Yesterday, I bought a one tetrabyte external hard drive. It cost $129. A little over ten years ago, I remember buying my first gigabyte drive. It was a 1.3G, and it cost me over $300, but it was three times the capacity of my first hard drive from late 1994. This new one has has a volume somewhere between 2000-2500 times that of my first hard drive, and I have a $16 USB pen memory in my wallet with a 1G capacity. It really is astounding to reflect on all that.

That's the impressive change.

I have disks of the Britcom Are You Being Served?, and I like to let them roll sometimes while I'm doing things. Last Friday I had one running while I got ready for work. When I got to work, the paper announced the passing of Wendy Richard, who played Miss Brahms on the show, the young junior working under Mrs. Slocombe. She was 65, and died of breast cancer. Surprisingly, Mollie Sudgen, who played Mrs. Slocombe, survived her, and quite touchingly referred to her as "the daughter I never had" and expressed how much she would miss her.

But what gets me is to have seen her, just that morning, as a woman of about 30, to find her gone a few hours later in her mid-60s. When I was a kid, you knew something was old because it looked old. Photos and TV shows from a few years before my birth on back were all black and white. "Modern" things were in colour. That's what was so weird about it. If you watch Are You Being Served?, the suits people wear don't look different from what's appropriate now. The hair styles go in and out but they're not that different either. They talk about the European Common Market, joke about the Germans, talk about jetting to vacations... the clearest token of the march of time is how many of them talk about World War II in the first person. But otherwise, it does not have a strong air of anachronism. It still feels contemporary, if the cell phones and desktop computers are somehow absent. So it was unsettling to realize that a life had been largely lived in the years since I was a kid till now. I suppose every generation goes through this, but it's an unpleasant realization for each, I expect.

Toothless ideas

I had a car accident once, many years ago, where I ended up upside down in a ditch. The roof of the car was dented in about six inches, and the rear axle was broken. A guy in a utility vehicle came along and stopped to make sure I was alright. Looking the car over, he told me it wasn't so bad; a run through a car wash and no one would know the difference. For years, I held those two ideas in my head side by side. Rear axle broken... ah, but if I could only have rolled it back onto the road and washed the mud off... It was years, literally, before those ideas met in my head, and the illogic of holding them both finally dawned on me. Strange, but true.

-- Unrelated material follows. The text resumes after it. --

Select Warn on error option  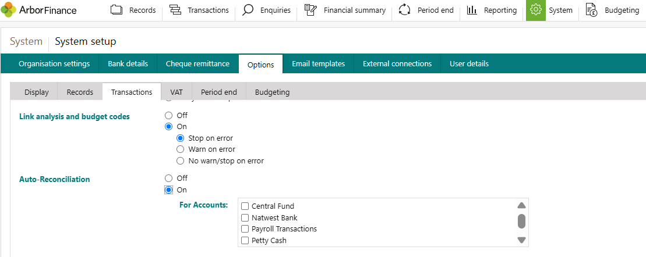(179, 149)
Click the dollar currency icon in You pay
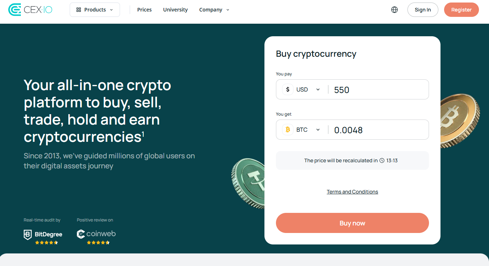This screenshot has width=489, height=266. (x=287, y=89)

The front page of today's Globe and Mail quotes Mishelle Brown, wife of a Canadian warrant officer slain in Afghanistan:

“We may not be able to beat the Taliban. There's lots of things in our life we can't beat. … But do you give up? Do you stop? Absolutely not. One person can't make a difference. But if we band together, we can.”

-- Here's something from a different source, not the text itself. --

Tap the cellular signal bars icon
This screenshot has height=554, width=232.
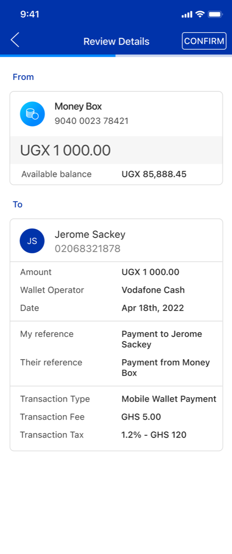187,15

I feel for her, having lost her husband. But statements like this make no sense. It's like saying "Maybe I can't chew through a brick wall, but will I give up? Heck, no, they're only teeth! If I use all 32, well..." Admitting something's impossible and then turning around and suggesting it's possible anyway is the same kind of thinking I maintained all those years after the car accident. "If we all band together"? What does she think the CAF and the allies have been doing for the past seven and a half years?

I'm sorry, but when facing a wall we can't chew through, or an enemy our own prime minister has admitted we can't defeat, I can think of better uses for our teeth and our country's soldiers than continuing to grind them down till there's blood. Frankly, I thought we were evolving beyond this sort of thinking. How many Vietnams does it take?